Wednesday, December 27, 2023

Still Green - Always Magenta

 Still Green

The combined fleets of Wallenius Lines and Wilh. Wilhelmsen have been operating their auto carriers jointly as Wallenius Wilhelmsen Ocean (WWO) since 2019. (They began to work co-operatively as early as 1999). Both companies maintain many other independent businesses such as logistics and ship managment and invest in non-shipping industries and did not merge. 

Although WWO acts as a single company, its 123 autocarriers are owned by either by Wallenius or Wilhelmsen. Ships used to maintain the traditional paint schemes of the two lines, depending on the owner: white superstructure over red hull of Wilhelmsen and white over green of Wallenius. Since 2019 the line has been repainting its ships in a new scheme of teal green over grey hull and white superstructure with a grey over teal funnel.

The only way to tell which line owns which ships was by the name.
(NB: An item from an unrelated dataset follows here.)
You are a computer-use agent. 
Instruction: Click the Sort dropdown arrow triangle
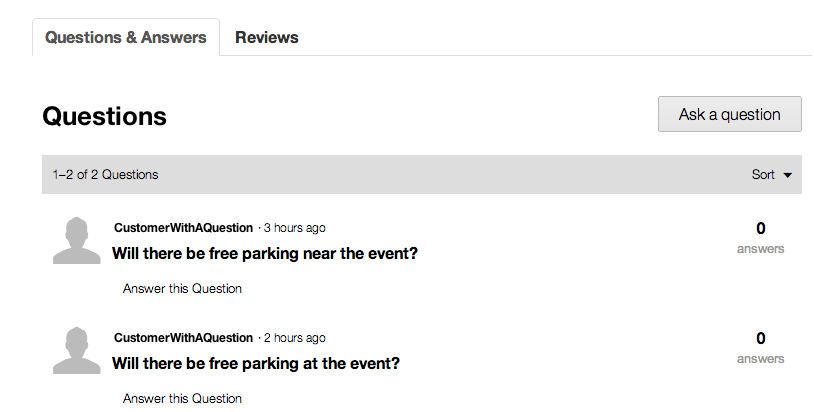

Wallenius ships are named for operatic characters and Wilhelmsen ships' names begin with the letter "T".

It was a bit of a surprise today (December 27) to see the Traviata appear at Pier 9C to unload RoRo machinery, while still wearing the white over green Wallenius colours. (The "T" name may or may not be significant as there are numerous operatic characters without "T" names, so why this one was chosen is unknown.)

The ship was built in 2019 by Tianjin Xingang, to the HERO class design used by both Wallenius and Wilhelmsen. It must have beeen one of the last - or indeed the last - ship to use the old Wallenius colour scheme. 

The 73,358 gt, 23,889 dwt ship, has a capacity of 7656 RT43 autos, and mounts a 320 tonne SWL stern ramp. As with most modern autocarriers it has no side ramp.

The ship will be five years of in 2024 and is thus will be due for an important classification survey and drydocking in late 2024 or early 2025. I expect the green paint to disappear at that time.

Always Magenta

Another combination of companies is ONE (Ocean Network Express) founded in 2016 by the three main Japanese container lines: NYK Line, MOL and K-Line. The joint venture operates ships, which are chartered in from the parent companies. Starting in 2018 new ships have been painted in the (startling) magenta hull colour. Some ships were ordered and delivered before the merger, and were renamed with ONE names and some existing ships have been repainted in the new scheme.

Most of the fifteen ships of the "Bird" class, built by Japan Marine United in Kure, starting in 2015,  were delivered with NYK prefixes and later renamed with ONE. However today's arrival, delivered in July 2019 was the last in the series and has always carried the ONE prefix, and the magenta hull paint.

The ship measures 146,694 gt, 138,611 dwt and is rated for 14,026 TEU. It was good to see the ship loaded to near capacity today [photo above] as it arrived from Colombo on THE Alliance's EC5 service. On its first arrival on June 6, 2023 [photo below] it carried boxes only three high. Today it was six to eight high.


The Traviata moved to Autoport at noon time to offload automobiles and will sail this evening. The ONE Cygnus is expected to sail over night for New York.